Music / Jazz
Review: Dakhla Brass, Future Inn
So – Dakhla launch their third album, eh? Actually, no. It’s fairer to say that Dakhla Brass launched their first album to a suitably crowded Future Inn jazz session. The distinction is important – since the Dakhla quartet released 2013’s The Eye of Icarus they have gained a fifth voice (Liam Treasure’s trombone) and undeniably grown in confidence and musical vision. The subtle name change to Dakhla Brass thus reflects a new era for this already impressive and original outfit.
This launch gig for Gorilla Gorilla Gorilla made the point emphatically by beginning with a warm up set of familiar tnumbers from the first two albums, using tracks like the slow burn Imber and the tightly-wrapped Vista to lay out the band’s basic principles of hard-nosed rhythm, close harmony brass chords and counterpointed voices calling between horns and reeds, trumpet and alto, everyone and the drummer … It wasn’t jazz, as such (they once wrote a song dismissively called ‘Too Jazz’ ) more like composed brass music with moments of carefully chosen disruption allowing one of them to veer off into more improvised territory for a while.
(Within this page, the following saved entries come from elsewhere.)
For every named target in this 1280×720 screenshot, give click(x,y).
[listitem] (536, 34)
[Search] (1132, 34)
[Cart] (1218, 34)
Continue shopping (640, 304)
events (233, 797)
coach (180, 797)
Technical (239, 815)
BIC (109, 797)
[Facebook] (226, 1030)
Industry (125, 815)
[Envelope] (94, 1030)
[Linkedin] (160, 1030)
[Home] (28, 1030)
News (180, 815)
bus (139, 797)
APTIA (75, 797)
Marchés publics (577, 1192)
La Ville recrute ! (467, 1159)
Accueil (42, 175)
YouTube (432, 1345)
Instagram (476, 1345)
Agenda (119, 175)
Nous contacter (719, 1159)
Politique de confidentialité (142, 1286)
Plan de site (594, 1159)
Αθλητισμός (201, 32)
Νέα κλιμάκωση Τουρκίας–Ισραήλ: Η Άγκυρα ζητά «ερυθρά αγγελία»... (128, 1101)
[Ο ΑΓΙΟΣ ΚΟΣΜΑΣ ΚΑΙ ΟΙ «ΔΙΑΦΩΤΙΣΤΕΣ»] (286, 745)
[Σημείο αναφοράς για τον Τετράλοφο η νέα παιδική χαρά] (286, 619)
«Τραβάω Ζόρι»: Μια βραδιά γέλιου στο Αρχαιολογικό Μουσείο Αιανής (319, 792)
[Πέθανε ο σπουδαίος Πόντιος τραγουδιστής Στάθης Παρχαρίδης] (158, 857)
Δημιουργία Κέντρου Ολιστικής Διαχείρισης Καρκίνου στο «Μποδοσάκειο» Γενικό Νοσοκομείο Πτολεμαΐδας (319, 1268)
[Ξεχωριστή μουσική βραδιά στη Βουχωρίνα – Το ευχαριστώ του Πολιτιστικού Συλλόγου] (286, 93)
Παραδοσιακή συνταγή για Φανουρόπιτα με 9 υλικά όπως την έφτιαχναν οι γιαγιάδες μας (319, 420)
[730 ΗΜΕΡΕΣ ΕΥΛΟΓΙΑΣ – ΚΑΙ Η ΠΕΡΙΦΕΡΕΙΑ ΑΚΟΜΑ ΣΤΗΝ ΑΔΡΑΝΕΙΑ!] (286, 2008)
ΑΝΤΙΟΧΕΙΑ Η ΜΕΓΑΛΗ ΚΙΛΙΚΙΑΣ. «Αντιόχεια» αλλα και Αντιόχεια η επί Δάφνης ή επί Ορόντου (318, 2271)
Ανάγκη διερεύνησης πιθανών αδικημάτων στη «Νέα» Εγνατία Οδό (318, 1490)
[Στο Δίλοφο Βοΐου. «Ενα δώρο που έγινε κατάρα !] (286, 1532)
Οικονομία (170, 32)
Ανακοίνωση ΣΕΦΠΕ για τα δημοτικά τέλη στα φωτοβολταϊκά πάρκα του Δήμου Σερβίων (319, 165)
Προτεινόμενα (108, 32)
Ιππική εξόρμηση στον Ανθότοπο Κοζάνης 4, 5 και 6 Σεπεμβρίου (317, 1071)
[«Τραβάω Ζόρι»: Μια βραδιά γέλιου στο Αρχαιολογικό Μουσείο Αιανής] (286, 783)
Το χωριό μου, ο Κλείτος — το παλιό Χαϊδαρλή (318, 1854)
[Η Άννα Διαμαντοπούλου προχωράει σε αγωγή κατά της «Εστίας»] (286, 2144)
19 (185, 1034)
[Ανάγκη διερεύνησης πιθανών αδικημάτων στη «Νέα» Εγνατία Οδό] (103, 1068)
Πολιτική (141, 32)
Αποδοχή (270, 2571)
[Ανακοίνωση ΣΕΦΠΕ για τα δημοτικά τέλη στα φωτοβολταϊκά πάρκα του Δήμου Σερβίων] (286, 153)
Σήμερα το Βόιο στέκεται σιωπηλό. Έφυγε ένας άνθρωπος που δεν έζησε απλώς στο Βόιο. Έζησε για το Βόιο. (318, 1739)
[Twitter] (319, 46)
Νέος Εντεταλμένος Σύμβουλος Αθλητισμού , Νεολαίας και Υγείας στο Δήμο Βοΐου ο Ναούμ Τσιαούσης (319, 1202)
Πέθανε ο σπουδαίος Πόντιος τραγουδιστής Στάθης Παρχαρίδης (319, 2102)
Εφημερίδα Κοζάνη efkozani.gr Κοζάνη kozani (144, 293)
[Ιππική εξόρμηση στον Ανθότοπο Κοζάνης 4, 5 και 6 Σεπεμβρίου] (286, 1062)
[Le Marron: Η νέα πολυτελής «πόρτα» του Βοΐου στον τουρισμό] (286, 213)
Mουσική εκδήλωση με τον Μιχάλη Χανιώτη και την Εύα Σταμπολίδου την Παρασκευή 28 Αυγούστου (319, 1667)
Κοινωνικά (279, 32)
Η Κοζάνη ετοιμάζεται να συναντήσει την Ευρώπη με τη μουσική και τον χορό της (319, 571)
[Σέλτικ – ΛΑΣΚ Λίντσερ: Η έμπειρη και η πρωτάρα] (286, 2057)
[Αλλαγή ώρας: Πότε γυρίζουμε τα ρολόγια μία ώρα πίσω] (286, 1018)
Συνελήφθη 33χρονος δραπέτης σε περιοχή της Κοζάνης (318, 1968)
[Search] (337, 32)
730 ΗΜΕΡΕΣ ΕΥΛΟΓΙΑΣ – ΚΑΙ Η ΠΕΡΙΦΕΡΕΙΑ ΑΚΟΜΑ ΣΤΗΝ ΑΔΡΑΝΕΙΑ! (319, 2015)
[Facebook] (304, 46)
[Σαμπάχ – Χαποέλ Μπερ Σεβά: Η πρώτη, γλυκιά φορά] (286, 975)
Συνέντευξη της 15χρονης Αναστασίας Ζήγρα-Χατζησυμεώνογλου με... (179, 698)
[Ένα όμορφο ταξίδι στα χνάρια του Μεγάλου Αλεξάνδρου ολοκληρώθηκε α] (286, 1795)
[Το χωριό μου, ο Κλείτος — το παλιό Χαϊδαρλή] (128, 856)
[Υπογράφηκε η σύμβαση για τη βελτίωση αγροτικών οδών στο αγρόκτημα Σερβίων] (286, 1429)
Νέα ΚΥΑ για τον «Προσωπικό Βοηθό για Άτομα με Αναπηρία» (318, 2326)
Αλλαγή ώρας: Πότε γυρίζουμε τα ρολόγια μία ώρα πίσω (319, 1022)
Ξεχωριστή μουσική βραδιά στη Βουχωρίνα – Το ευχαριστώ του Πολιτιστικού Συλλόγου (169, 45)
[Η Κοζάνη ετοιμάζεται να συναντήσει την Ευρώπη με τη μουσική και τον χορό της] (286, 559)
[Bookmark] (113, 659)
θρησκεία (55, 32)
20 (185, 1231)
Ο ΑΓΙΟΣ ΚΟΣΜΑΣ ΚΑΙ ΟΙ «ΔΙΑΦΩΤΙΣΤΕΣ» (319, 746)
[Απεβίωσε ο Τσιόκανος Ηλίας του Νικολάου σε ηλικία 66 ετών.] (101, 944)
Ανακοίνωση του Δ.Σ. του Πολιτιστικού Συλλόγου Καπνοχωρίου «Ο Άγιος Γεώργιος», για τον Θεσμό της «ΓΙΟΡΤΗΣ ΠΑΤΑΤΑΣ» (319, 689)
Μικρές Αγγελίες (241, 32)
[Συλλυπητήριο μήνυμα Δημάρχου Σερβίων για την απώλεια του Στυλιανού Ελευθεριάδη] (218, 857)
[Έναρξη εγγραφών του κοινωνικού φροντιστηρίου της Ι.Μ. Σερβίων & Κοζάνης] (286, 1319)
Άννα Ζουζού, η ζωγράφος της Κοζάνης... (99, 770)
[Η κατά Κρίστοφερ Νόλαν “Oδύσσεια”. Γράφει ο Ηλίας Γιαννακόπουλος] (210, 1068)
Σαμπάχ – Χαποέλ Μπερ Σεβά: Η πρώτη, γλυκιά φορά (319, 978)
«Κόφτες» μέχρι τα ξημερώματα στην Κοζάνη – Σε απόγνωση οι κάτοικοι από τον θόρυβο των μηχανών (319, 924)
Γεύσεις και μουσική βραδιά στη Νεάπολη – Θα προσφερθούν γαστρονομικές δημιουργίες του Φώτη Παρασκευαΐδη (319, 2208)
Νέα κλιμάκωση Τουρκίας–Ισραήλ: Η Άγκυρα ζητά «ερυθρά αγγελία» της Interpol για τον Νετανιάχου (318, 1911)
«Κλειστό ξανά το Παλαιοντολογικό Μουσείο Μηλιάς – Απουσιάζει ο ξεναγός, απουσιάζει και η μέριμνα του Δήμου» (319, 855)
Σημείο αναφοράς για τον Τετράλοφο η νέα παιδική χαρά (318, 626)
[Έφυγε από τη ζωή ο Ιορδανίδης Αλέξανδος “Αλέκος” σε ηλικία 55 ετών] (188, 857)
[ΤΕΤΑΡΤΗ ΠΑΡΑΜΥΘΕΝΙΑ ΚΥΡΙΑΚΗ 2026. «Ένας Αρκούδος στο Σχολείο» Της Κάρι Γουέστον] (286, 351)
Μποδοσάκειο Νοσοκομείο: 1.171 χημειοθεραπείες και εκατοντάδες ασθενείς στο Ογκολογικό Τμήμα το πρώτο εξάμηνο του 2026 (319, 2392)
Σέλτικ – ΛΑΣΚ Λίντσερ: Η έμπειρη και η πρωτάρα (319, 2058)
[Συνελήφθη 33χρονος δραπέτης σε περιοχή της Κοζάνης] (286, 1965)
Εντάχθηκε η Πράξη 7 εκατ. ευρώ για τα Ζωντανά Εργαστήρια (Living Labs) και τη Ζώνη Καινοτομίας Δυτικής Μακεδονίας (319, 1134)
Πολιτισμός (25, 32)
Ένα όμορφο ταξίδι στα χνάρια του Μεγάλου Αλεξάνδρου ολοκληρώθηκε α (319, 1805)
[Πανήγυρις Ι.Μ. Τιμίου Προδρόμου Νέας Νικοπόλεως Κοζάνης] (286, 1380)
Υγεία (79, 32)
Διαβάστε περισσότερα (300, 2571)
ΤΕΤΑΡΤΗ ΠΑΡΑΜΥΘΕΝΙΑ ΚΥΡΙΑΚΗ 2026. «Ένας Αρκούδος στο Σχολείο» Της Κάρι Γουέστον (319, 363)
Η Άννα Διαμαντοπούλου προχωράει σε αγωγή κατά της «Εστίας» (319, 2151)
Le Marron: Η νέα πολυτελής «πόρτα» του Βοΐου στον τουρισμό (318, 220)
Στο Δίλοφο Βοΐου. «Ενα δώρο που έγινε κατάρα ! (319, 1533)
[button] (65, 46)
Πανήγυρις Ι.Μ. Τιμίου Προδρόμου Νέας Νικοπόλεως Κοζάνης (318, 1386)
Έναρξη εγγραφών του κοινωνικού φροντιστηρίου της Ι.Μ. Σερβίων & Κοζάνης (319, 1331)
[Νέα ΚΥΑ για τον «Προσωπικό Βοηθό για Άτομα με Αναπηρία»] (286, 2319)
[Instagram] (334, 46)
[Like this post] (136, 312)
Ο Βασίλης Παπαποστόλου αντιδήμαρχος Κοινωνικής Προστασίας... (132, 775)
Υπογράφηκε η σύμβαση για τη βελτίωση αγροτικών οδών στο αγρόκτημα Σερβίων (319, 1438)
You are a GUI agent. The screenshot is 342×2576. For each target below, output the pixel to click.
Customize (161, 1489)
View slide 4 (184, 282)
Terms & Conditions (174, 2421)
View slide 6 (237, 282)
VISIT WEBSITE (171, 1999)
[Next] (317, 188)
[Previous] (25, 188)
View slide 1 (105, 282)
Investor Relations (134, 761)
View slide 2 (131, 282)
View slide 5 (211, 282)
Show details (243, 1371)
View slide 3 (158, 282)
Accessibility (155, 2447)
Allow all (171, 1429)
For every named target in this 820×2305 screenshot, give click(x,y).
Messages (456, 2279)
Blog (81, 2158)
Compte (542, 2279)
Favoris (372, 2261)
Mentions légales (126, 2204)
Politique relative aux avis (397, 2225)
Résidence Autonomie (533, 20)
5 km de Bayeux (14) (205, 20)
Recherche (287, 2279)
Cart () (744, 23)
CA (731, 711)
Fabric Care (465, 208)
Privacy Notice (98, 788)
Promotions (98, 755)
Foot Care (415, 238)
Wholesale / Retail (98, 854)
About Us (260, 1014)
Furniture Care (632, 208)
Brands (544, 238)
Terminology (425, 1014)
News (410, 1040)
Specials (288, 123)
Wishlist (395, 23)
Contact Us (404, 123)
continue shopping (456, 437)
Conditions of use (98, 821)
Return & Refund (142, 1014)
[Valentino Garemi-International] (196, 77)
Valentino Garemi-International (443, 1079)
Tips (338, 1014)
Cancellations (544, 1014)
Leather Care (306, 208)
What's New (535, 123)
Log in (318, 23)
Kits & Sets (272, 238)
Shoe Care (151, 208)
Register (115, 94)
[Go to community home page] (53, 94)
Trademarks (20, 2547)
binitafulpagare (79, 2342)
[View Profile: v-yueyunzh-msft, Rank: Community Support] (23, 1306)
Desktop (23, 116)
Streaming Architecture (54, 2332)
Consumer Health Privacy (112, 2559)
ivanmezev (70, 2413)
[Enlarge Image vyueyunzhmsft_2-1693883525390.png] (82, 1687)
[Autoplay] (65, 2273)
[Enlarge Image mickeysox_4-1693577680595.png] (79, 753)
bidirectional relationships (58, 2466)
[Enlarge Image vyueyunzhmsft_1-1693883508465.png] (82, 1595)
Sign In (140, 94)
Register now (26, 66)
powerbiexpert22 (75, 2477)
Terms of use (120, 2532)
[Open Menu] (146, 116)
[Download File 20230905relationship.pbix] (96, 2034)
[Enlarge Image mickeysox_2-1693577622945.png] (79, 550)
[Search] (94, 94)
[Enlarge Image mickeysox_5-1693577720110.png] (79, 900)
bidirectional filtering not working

That first set was great, the songs clearly fleshed out by familiarity and experience and Matt Brown’s creative precision on drums as vocal as any of the impeccably played melody instruments. But it was when they returned to play Gorilla Gorilla Gorilla in its entirety that we saw Dakhla Brass become a reality that will eclipse those fine beginnings. Written for five players, with Charlotte Ostafew’s baritone sax liberated from bassline duties by that trombone and with Pete Judge’s trumpet and Sophie Stockham’s alto sax now empathetically close in style, this was a new set of wide-ranging and complex music that has enormous potential to expand even further.
Opening with The Order of the Elephant, a suitably galumphing beat piece that re-introduced their individual voices, the set moved on to tracks like Spread Eagle Hill, a reflective chordal piece with no big beats whatever and Sunday Monday’s filmic combination of snappy sax bursts with meditative trumpet. The structures of these pieces were all incredibly complex, so playing them without recourse to sheet music was bogglingly impressive.
If there were moments when Charlotte Ostafew’s eyes were flashing signals from behind her big brass machinery there was no sign of mistakes in the playing and the title track Gorilla Gorilla Gorilla was a complete celebration of their new-found assertiveness. The original Dakhla’s flavours were all there – Judge’s flamenco trumpet on Big Red and Trireme, Stockham and Ostafew’s Arabic ornamentation on Sunday Monday, Brown’s rhythmically deconstructed Drum and Bass on Dragon No Good.
Their website tag list of “jazz, afrobeat, avant garde, balkan brass, composition, drums, horns, New Orleans, World, Bristol” pretty much gets it right, until those last two: for Dakhla Brass it surely must now be Bristol first and the world will inevitably follow?